Der neugewählte Generalsekretär der CDU, Martin Kirchner, gibt auf der Abschlußsitzung des Parteitags in Berlin ein öffentliches Schuldbekenntnis seiner Partei ab. Täter und Opfer seien Opfer und Täter zugleich gewesen.
In Leipzig tagt zur gleichen Zeit der Gründungsparteitag des Demokratischen Aufbruch. Der Rostocker Rechtsanwalt Wolfgang Schnur wird zum Vorsitzenden gewählt. Der Erfurter Delegierte Gerald Wittenberg erntet starken Beifall für die Feststellung: "Die Planwirtschaft ist tot, wir wollen diese Leiche nicht wiederbeleben, keine sozialistischen Experimente mehr!"
Die SED beschließt während des zweiten Teils ihres Sonderparteitages in Berlin, sich als "Partei des Demokratischen Sozialismus" neu zu formieren und bis zum nächsten ordentlichen Parteitag unter dem Doppelnamen SED-PDS zu agieren. Zuvor war der Antrag von radikalen Reformern, die SED aufzulösen und eine neue sozialistische Partei zu gründen, abgelehnt worden.

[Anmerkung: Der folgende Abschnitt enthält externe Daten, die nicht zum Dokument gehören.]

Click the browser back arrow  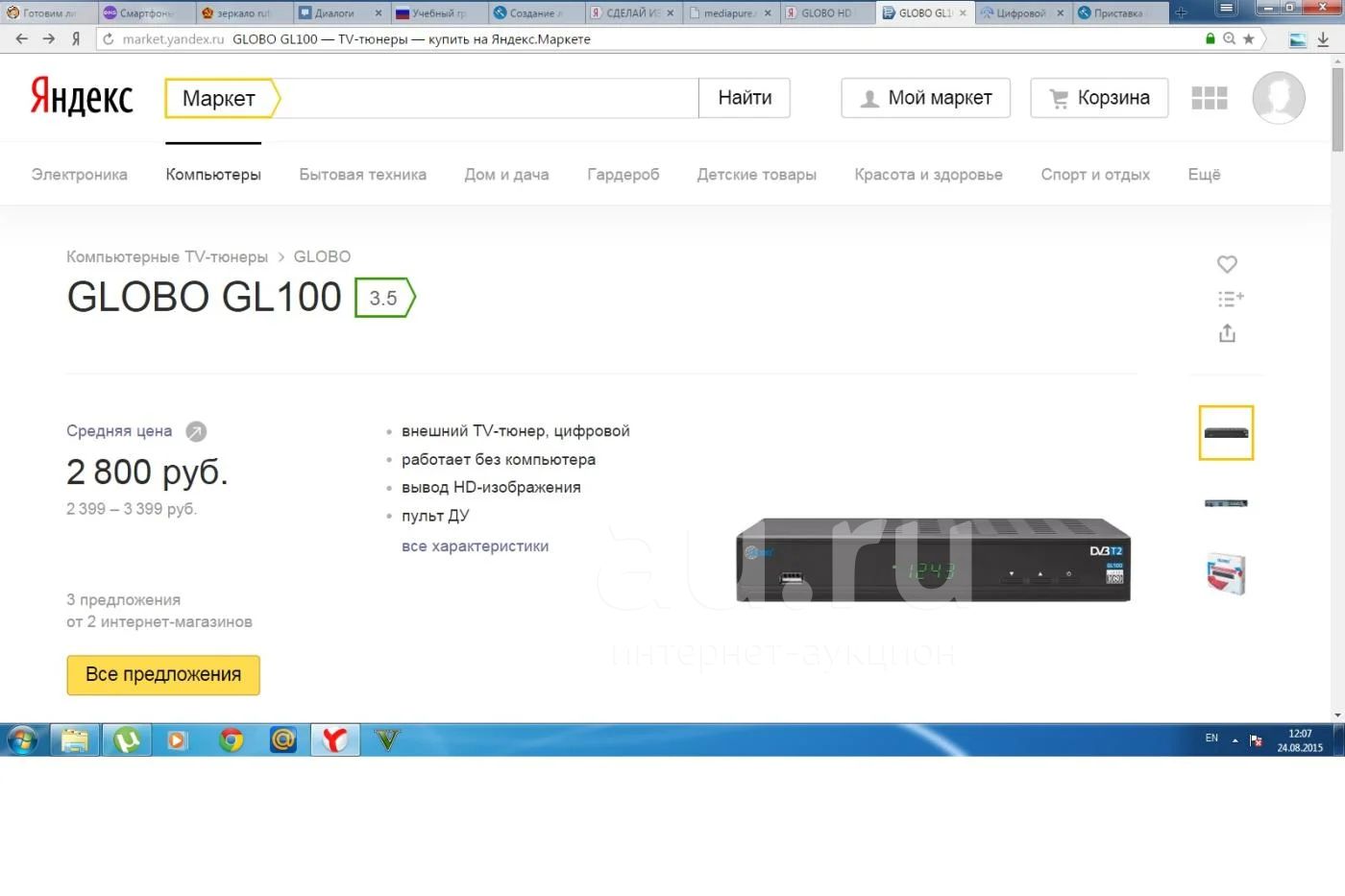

Der Kriminalsoziologe Wolfgang Brück, der die jüngsten Aktivitäten in der rechtsradikalen Szene in der DDR beobachtet, urteilt: "Ich vermute, daß wir recht bald mit einem organisierten Heraustreten einer rechtsextremistischen Organisation aus dem Dunkel zu rechnen haben. Es gibt in der DDR beträchtliche rechtsextreme Stimmungen."
Am Abend wird auf einer Kundgebung in Plauen von etwa 10.000 Menschen abermals eine schnelle Vereinigung mit der Bundesrepublik gefordert.